Este curso estamos descubriendo el potencial de algo aparentemente sencillo: los materiales manipulativos. Pero no como algo puntual o “para motivar”, sino como una forma de pensar.
Porque cuando se usan con intención, pasan cosas.
🔍 Más allá de “cacharrear”
No se trata solo de tocar o probar sin más.

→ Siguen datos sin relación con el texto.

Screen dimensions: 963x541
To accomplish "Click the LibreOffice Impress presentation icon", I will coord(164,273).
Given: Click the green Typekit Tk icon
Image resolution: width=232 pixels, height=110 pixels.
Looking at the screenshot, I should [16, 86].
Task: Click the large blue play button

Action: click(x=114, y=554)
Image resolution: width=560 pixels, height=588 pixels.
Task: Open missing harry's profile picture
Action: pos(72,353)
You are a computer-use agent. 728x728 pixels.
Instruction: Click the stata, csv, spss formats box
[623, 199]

Se trata de pensar con las manos.
- Empiezan a ver relaciones
- Son capaces de explicar lo que hacen
- Prueban, se equivocan y vuelven a intentar
Con piezas sencillas construyen, comparan, transforman… y descubren algo clave: una misma idea puede hacerse de muchas maneras.
Y ahí empieza la comprensión de verdad.
🧠 Del concreto al símbolo
El material es solo el principio.
Buscamos una progresión clara: experiencia → representación → abstracción
Primero manipulan. Después representan. Y poco a poco, generalizan.

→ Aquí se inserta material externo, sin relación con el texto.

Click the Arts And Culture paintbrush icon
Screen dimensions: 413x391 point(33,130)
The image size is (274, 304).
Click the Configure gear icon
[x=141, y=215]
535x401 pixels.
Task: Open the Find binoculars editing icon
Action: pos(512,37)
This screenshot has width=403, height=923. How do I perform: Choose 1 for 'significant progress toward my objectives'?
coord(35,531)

Así, el símbolo deja de ser algo que se memoriza… y pasa a ser algo que se entiende.
🔗 Conectar ideas
Nos ayudan mucho algunas comparaciones sencillas:
- “Lo mismo, pero más grande”
- “Como una balanza”
- “Construir capas”
Porque cuando empiezan a conectar, las matemáticas dejan de ser temas sueltos y pasan a ser una red con sentido.
❓ La clave: las preguntas
Más que el material, importan las preguntas.
- “¿De cuántas formas puedes hacerlo?”
- “¿Siempre funciona?”
- “Explícalo”
No buscamos rapidez.
Buscamos comprensión.
Y ahí es donde realmente ocurre el aprendizaje.
🌱 Lo que ya se nota
Poco a poco aparecen cambios:
Más explicaciones.
Más estrategias.
Menos miedo a equivocarse.
En definitiva: matemáticas más vivas y comprensibles.
🚀 Seguimos
Seguimos probando, ajustando y aprendiendo.
Pero tenemos claro algo: cuando se piensa con las manos, las matemáticas dejan de ser un misterio.